**Problem details:**
Which of the lines in the listing that follows hold "Assistente"? Pull each one out.

**Data provided:**
==============================
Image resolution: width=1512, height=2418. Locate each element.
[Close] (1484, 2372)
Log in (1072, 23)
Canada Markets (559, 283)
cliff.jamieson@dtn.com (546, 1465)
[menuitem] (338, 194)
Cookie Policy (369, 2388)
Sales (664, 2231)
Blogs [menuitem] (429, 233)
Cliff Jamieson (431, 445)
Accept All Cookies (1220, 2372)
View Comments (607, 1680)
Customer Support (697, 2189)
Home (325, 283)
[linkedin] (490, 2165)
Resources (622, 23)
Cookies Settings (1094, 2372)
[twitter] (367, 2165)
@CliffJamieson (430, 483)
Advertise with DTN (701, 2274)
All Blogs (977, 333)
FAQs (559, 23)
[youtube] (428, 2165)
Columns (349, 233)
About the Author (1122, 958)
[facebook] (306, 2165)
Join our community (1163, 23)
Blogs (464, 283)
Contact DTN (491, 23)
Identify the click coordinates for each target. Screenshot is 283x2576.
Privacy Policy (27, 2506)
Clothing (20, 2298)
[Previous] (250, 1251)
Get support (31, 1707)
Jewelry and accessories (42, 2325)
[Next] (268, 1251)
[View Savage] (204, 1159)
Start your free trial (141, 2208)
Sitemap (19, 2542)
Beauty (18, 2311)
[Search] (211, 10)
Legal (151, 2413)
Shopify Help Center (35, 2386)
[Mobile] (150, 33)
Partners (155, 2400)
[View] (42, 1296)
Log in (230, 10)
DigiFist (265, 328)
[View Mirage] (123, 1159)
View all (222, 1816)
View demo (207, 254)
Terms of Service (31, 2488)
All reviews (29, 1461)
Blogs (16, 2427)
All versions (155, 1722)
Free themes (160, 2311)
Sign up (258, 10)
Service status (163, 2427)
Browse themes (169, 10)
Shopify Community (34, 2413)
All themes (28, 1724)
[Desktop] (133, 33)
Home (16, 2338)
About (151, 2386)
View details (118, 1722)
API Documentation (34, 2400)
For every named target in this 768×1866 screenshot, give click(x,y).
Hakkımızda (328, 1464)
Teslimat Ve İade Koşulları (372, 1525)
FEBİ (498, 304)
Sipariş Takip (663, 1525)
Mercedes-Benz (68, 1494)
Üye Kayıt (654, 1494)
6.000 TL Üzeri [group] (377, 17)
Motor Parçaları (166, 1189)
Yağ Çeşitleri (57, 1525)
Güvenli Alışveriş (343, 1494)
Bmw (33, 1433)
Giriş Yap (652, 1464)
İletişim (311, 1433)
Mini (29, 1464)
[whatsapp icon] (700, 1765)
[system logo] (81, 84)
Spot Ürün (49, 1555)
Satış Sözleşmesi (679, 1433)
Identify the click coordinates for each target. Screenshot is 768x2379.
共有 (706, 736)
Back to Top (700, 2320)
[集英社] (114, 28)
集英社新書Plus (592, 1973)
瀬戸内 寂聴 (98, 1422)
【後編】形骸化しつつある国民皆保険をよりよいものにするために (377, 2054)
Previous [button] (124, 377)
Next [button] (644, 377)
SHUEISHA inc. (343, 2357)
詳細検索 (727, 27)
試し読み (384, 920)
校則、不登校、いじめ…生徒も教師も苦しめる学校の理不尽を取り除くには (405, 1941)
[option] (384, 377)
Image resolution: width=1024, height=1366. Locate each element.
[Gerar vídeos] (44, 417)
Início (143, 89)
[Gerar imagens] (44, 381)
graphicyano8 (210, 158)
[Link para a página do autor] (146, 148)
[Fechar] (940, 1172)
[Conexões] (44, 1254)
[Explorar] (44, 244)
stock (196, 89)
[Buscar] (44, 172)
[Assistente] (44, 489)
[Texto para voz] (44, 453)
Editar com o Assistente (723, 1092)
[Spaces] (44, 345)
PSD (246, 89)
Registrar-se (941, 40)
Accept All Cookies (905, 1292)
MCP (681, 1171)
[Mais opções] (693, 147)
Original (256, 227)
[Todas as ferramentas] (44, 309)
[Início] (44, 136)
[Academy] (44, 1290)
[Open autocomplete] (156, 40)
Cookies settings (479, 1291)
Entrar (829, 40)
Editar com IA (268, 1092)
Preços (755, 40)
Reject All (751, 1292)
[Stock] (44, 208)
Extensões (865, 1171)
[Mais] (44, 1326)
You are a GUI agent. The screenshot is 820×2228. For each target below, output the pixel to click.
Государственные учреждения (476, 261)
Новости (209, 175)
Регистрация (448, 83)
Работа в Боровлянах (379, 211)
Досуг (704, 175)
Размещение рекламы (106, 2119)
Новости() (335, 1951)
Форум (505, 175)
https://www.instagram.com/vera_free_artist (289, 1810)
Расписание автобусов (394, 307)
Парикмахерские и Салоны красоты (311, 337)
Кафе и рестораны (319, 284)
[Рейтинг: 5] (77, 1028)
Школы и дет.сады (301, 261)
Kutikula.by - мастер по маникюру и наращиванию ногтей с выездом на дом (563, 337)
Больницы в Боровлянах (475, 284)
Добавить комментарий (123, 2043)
==============================
**Solution to this exercise:**
[Assistente] (44, 489)
Editar com o Assistente (723, 1092)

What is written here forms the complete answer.